##### RECORD SET

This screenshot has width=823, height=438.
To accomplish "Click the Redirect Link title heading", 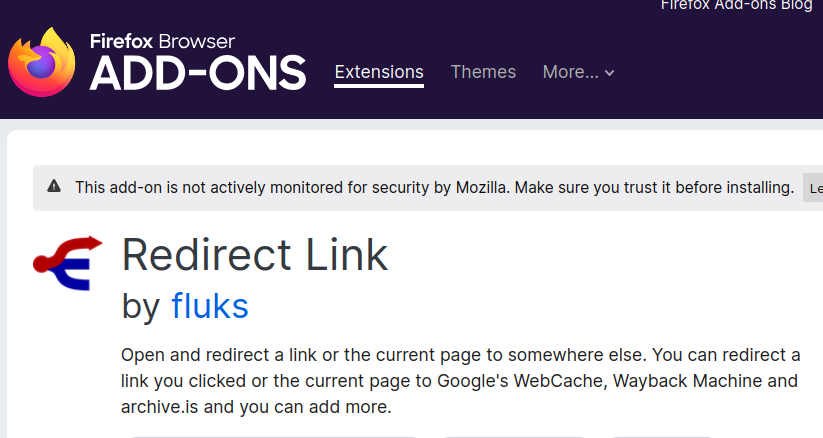I will (x=254, y=256).
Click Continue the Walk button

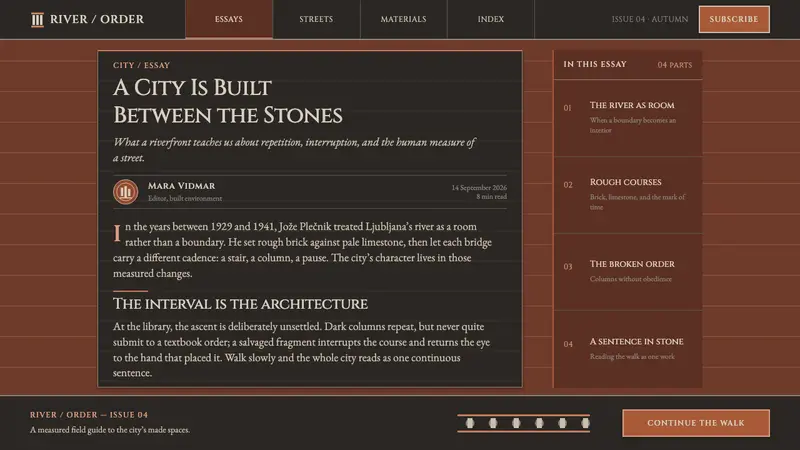pyautogui.click(x=696, y=423)
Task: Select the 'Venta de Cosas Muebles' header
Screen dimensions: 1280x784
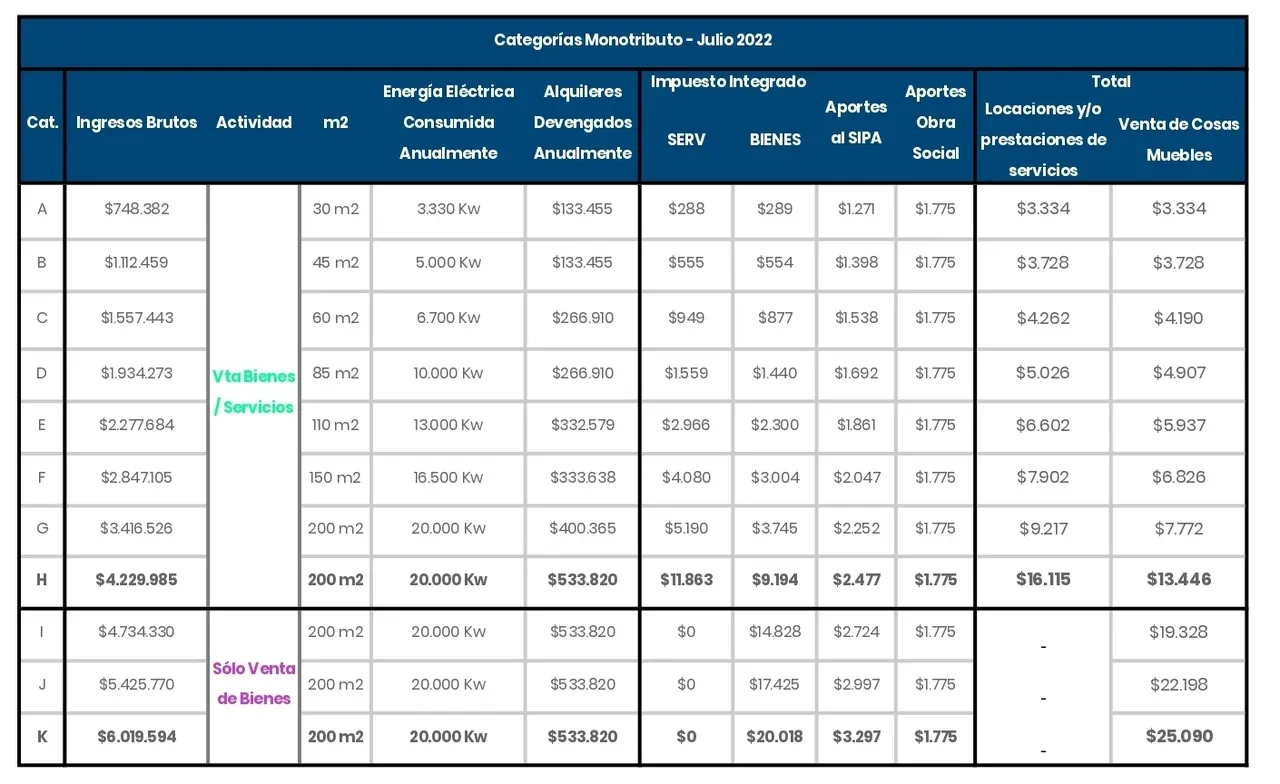Action: click(1178, 139)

##########

* TASK INSTRUCTIONS
The copy should hold exactly the lines from the line containing "Click Continue the Walk button" through the end of the data, both ends included, and no pictures.

* EXERCISE SOLUTION
Click Continue the Walk button

pyautogui.click(x=696, y=423)
Task: Select the 'Venta de Cosas Muebles' header
Screen dimensions: 1280x784
Action: click(1178, 139)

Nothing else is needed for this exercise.